Secondo Aksoy (primo dei rookie) e terzo Bondarev. Torna all’Italia una vittoria di F4 Italiana dopo Lacorte nel 2023
La Formula 4 Italiana è tornata, ma è tornata finalmente anche l’Italia sulla mappa dei giovani talenti nelle serie propedeutiche: Niccolò Maccagnani ha vinto la prima gara del weekend, dominando in lungo e largo dopo un’ottima partenza. E’ anche festa grande per Prema Racing, che porta a casa un 1-2-3 grazie al secondo posto di Alp Aksoy, primo tra i rookie, e Oleksandr Bondarev, terzo al traguardo.
La cronaca della gara
Gara 1, dedicata alle vetture facenti parte del gruppo B e gruppo C, non ha sicuramente mancato di spettacolo nei 25 minuti + giro addizionale previsti da regolamento. Al via Maccagnani fa un grande start, aiutato da un Aksoy non brillante, che si ritrova imbottigliato. Talmente tante sono le vetture compresse nella Rio che Edu Robinson va largo, seguendo la R-Ace GP di Craigie. Una partenza relativamente tranquilla viene interrotta dal testacoda di Kingsley Zheng (Prema), probabilmente toccato da Levin Arn (Jenzer), che si posiziona a metà del cordolo provocando un po’ di spavento sia nella sala stampa che nei piloti, bravi in questo frangente ad evitarlo.
Zheng non riesce a ripartire, e la safety car viene chiamata in causa già al primo giro. Nel mentre che le vetture si riallineano, tre piloti rientrano ai pit: Andy Consani (R-Ace GP), Christian Costoya (Prema Racing) ed Edu Robinson (US Racing), tutti e tre per foratura. La Safety Car rientra al giro tre e si riparte subito dopo, al Giro 4, con Maccagnani, Aksoy, Bondarev e Craigie nelle prime quattro posizioni.
Saranno proprio questi ultimi due a regalare grandi lotte nel giro successivo, scambiando colpi a destra e a sinistra degni di piloti di grande esperienza. Questo spettacolo sicuramente emozionante vede però i primi tre piloti, tutti Prema, approfittarne e scappare. Maccagnani e Aksoy, in particolare, ne hanno di più di tutti.
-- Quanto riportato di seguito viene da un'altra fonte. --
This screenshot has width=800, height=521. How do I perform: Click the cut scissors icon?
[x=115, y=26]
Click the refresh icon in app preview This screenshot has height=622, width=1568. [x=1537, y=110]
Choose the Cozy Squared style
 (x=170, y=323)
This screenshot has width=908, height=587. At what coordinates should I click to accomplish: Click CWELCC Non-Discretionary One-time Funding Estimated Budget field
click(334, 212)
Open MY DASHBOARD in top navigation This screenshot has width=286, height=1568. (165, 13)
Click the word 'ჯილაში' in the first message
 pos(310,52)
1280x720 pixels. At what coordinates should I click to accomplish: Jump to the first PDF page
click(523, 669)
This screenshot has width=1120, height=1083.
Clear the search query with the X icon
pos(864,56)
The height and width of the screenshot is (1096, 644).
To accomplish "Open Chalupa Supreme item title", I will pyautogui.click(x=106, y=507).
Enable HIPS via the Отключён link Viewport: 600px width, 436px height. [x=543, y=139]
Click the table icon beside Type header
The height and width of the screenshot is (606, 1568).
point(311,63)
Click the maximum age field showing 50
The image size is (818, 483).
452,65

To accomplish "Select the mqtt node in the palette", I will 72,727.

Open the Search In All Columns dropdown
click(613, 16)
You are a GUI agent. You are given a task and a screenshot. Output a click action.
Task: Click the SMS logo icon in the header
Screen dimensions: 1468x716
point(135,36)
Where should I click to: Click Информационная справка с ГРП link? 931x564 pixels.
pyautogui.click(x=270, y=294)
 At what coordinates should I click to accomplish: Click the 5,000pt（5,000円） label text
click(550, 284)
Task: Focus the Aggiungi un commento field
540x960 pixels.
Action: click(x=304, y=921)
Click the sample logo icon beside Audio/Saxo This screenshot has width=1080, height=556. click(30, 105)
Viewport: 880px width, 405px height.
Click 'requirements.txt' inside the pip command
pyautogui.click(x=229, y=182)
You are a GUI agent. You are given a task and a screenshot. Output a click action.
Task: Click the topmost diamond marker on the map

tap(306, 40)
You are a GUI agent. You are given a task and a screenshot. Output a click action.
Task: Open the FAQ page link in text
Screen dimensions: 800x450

La gara non vede più interruzioni fino alla fine, ma i contatti non mancano: Federico Diaz (Alpha 54) e Andy Consani (R-Ace GP) vanno al contatto alla curva del Tramonto, con il francese che non può fare a meno di ritirarsi data la sospensione rotta. L’argentino invece ritornerà ai pit senza uscirne.
Al giro successivo, altro contatto (questa volta alla curva del Carro) che cambia e non poco la classifica: Alexandre Chartier (PHM Racing) si tocca con Augustus Toniolo (Trident) e deve ritirarsi nonostante il tentativo di rientro in pista. Per il brasiliano la corsa finisce un chilometro dopo alla curva 4, dove si adagia alle barriere. Anche Lyuboslav Ruykov (Trident) si ritira negli stessi momenti.
La gara, intanto, non cambia la conformazione là davanti perchè Aksoy non ne ha sul talento romano, di casa nella Ferrari Driver Academy. Bondarev si allontana sia dalla quarta posizione che dalla seconda, entrando in una sorta di terra di mezzo.
Il colpo di scena nel gruppo della Top10 arriva però al giro 10, dove Kenzo Craigie (R-Ace GP, pilota Mercedes Junior) forza l’ingresso su Savinkov prima all’ultima curva e poi al Parco, toccando il pilota di US Racing all’interno. Per Craigie saranno dolori, perchè a causa dei danni all’ala anteriore finirà fuori dalla zona punti. Savinkov invece perde posizioni ma rimane comunque nello stesso gruppo della Top 10.
Anche a ridosso della zona punti avviene un contatto, poco prima dell’ultima curva, tra compagni di squadra, Emma Felbermayr e Iacopo Martinese, entrambi di PHM Racing. Il pilota di Taurisano (LE) è costretto a rientrare, così come la leader della F1 Academy.
Niente però cambia davanti, e alla bandiera a scacchi Niccolò Maccagnani vince davanti a tutti la sua prima gara in Formula 4 Italiana, conquistando anche il giro veloce in 1’35:809. Per il 15enne romano non è la prima vittoria in assoluto in Formula 4, avendo avuto tre successi in sei gare nella Formula 4 South East Asia nel 2025. Maccagnani riporta così l’Italia sul gradino più alto del podio dopo Nicola Lacorte nell primo round della stagione 2023, ottenendo trenta punti nella classifica generale.
Sul podio generale Alp Aksoy e Oleksandr Bondarev, sul podio rookie il già citato turco insieme a Florentin Hattemer (Trident) e a Knud Nielsen (Real Racing).